Invitrogen is asking the court to rule on the scope of Vanderbilt’s patent relating to cytochrome P450 recombinant protein technology, which Invitrogen uses in some of its products.

The court’s decision will affect a licensing and supply agreement Invitrogen has with Rochester Hills, Mich.-based Oxford.

According to court documents, Oxford maintains that the agreement expires in 2016, when the patent expires. Invitrogen states it is no longer subject to the contract — which dates back to 1996 — based on a clause specifying the agreement would end in 10 years if no patent had been issued.

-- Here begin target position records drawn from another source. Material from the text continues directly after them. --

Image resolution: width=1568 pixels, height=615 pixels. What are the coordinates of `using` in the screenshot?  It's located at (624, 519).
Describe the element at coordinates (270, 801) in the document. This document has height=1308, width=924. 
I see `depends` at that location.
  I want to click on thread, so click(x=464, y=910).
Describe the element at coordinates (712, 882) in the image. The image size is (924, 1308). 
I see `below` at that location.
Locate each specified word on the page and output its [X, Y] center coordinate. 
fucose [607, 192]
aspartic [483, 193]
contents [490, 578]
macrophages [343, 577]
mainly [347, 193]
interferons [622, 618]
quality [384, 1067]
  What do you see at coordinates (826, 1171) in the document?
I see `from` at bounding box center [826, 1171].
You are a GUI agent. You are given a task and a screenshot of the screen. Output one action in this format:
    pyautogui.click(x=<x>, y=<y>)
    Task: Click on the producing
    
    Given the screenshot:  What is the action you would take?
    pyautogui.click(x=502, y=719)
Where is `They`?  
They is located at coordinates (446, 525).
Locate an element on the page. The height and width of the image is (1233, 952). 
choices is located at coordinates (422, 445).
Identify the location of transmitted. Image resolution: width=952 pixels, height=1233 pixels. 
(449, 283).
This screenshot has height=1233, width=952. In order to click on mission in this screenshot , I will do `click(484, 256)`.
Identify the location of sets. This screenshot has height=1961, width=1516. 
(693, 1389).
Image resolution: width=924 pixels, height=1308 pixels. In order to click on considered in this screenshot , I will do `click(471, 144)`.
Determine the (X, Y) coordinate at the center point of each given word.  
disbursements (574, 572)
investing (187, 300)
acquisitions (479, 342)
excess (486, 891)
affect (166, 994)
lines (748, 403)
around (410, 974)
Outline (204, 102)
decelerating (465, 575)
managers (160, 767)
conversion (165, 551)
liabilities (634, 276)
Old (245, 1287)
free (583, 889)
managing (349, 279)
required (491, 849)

Invitrogen asserts that Vanderbilt’s patent only covers the purification process of the protein rather than the cell culture host materials themselves and thus does not qualify as the patent described in the agreement.

An Invitrogen spokesman said the company had no comment.

Litigation between Invitrogen and Oxford extends back to 2005, when Oxford filed a lawsuit against Invitrogen for breach of contract. That case is still open and is set for a December hearing in the federal court in eastern Michigan.

“This (new lawsuit) seems to be a desperate attempt to delay the trial in Detroit,” said Denis Callewaert, Oxford’s founder and president.

Callewaert said that he felt the university should not have been named as a defendant and any countersuit should have been incorporated into the pending litigation in Michigan. Oxford plans to file a response, he said.

A spokesman for Vanderbilt said the university had no comment.

A trial date has not been set in the Wisconsin federal court. Invitrogen has requested a trial by jury.